26.07.2018, 11:26 Uhr

Peking (AFP) Sprengsatz löst Explosion vor US-Botschaft in Peking aus

Polizisten vor der US-Botschaft in Peking. Quelle: AFP/Greg BAKER (Foto: AFP/Greg BAKER)Polizisten vor der US-Botschaft in Peking. Quelle: AFP/Greg BAKER (Foto: AFP/Greg BAKER)
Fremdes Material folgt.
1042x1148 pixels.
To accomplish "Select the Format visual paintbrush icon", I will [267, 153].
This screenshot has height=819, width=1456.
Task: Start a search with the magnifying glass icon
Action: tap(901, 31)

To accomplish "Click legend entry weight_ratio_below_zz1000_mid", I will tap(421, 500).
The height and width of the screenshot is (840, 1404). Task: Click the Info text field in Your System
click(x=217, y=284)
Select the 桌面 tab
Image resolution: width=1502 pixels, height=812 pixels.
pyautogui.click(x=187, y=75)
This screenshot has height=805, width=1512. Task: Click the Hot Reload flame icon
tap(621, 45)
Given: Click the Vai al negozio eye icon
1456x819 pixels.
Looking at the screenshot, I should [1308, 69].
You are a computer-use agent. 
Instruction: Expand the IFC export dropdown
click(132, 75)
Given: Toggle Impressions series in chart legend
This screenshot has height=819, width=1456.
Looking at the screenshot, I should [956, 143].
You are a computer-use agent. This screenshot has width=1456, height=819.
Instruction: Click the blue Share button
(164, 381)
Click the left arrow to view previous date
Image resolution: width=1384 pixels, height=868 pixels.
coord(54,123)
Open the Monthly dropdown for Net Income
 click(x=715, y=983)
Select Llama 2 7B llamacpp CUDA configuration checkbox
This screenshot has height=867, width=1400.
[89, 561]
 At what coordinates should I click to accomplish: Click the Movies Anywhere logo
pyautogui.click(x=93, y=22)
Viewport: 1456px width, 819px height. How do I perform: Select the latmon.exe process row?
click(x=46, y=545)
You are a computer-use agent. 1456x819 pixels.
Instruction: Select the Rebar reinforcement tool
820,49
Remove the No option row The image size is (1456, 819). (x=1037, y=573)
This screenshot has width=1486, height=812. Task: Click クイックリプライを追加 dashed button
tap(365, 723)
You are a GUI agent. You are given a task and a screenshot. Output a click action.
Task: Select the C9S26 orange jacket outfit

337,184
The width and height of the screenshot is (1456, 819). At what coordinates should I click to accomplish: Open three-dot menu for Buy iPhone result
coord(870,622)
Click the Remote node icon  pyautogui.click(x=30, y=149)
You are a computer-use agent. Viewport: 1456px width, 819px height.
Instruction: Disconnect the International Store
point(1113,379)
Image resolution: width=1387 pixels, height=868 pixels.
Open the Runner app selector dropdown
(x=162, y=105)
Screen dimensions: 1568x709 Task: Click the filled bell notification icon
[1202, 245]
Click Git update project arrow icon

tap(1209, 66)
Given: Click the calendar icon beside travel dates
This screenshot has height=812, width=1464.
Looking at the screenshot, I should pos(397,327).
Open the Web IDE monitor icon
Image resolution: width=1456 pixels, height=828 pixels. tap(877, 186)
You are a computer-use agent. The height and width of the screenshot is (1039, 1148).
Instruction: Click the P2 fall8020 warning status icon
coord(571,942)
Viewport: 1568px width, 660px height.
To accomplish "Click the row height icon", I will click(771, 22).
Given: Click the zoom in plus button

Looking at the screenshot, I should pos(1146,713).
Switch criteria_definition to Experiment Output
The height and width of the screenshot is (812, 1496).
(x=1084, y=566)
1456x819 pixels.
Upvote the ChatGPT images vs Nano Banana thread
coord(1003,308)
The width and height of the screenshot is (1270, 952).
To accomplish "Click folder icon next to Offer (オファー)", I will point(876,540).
Täter an Hand verletzt - Motiv des Chinesen unklar

Vor der US-Botschaft in Peking hat ein Chinese laut Polizei durch einen kleinen Sprengsatz eine Explosion ausgelöst. Der 26-jährige sei an der Hand verletzt worden, als er versucht habe, den Sprengsatz zu zünden, teilte die Polizei am Donnerstag mit. Der mutmaßliche Täter sei in ein Krankenhaus eingeliefert, ansonsten seien keine weiteren Menschen verletzt worden.

Zum möglichen Tatmotiv machte die chinesische Polizei zunächst keine Angaben. Der 26-Jährige stamme aus der autonomen Region Innere Mongolei im Norden Chinas.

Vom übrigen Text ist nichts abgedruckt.